* **ACTIVITY**: In your copy, include every line of the listing below exactly but none of the pictures.
= Beginning of Section =
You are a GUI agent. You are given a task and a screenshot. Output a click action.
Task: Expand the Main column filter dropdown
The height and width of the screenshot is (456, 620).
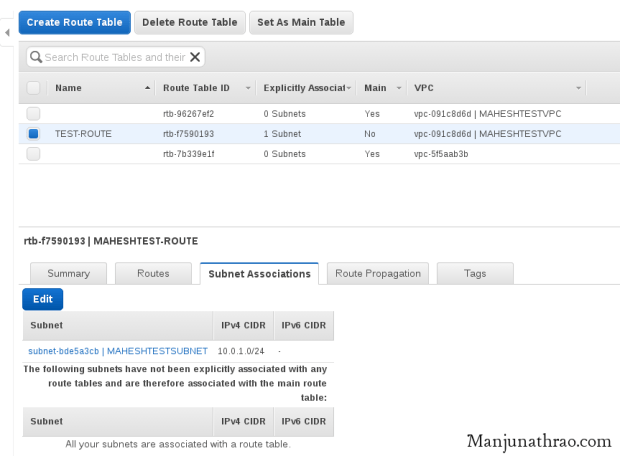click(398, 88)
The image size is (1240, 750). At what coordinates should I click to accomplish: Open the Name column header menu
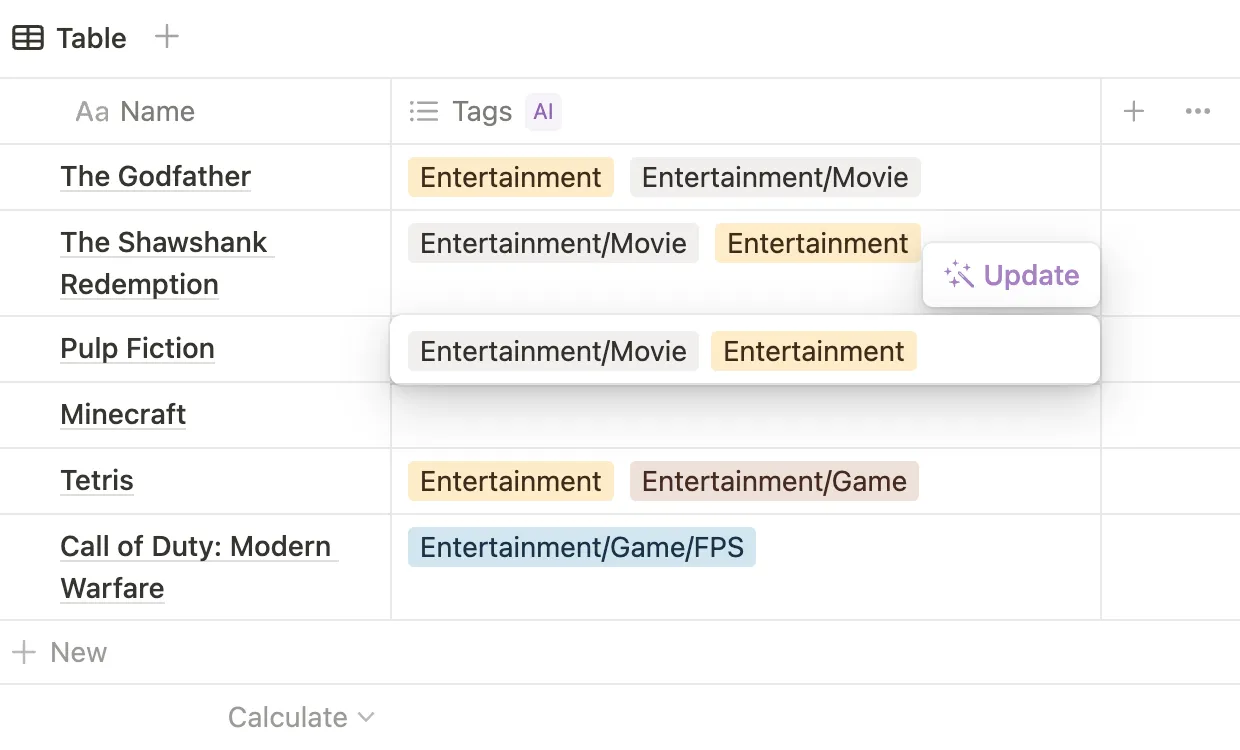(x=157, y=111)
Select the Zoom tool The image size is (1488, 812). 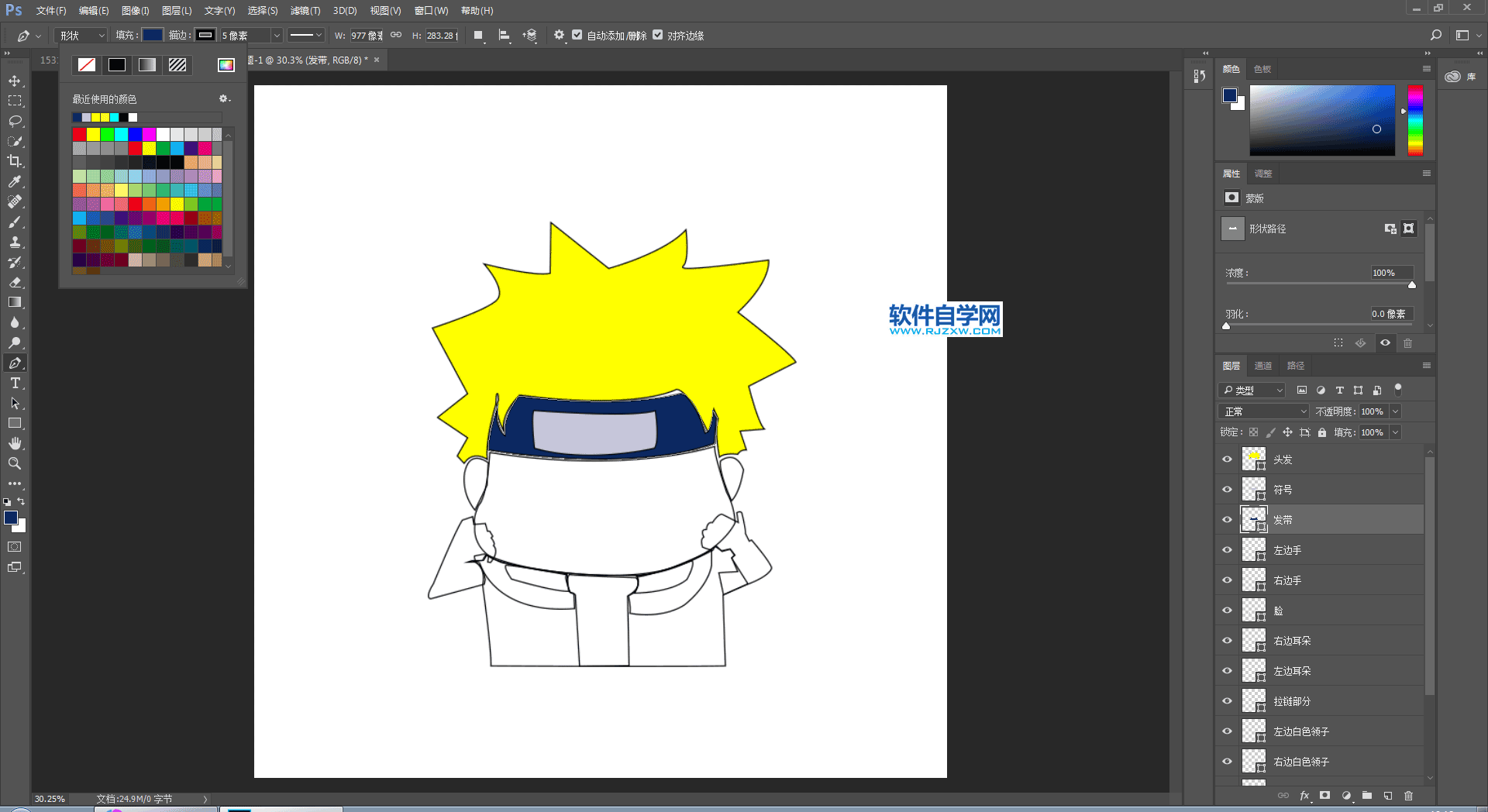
= End of Section =
* **THE ANSWER**:
You are a GUI agent. You are given a task and a screenshot. Output a click action.
Task: Expand the Main column filter dropdown
The height and width of the screenshot is (456, 620).
click(398, 88)
The image size is (1240, 750). At what coordinates should I click to accomplish: Open the Name column header menu
(x=157, y=111)
Select the Zoom tool The image size is (1488, 812). 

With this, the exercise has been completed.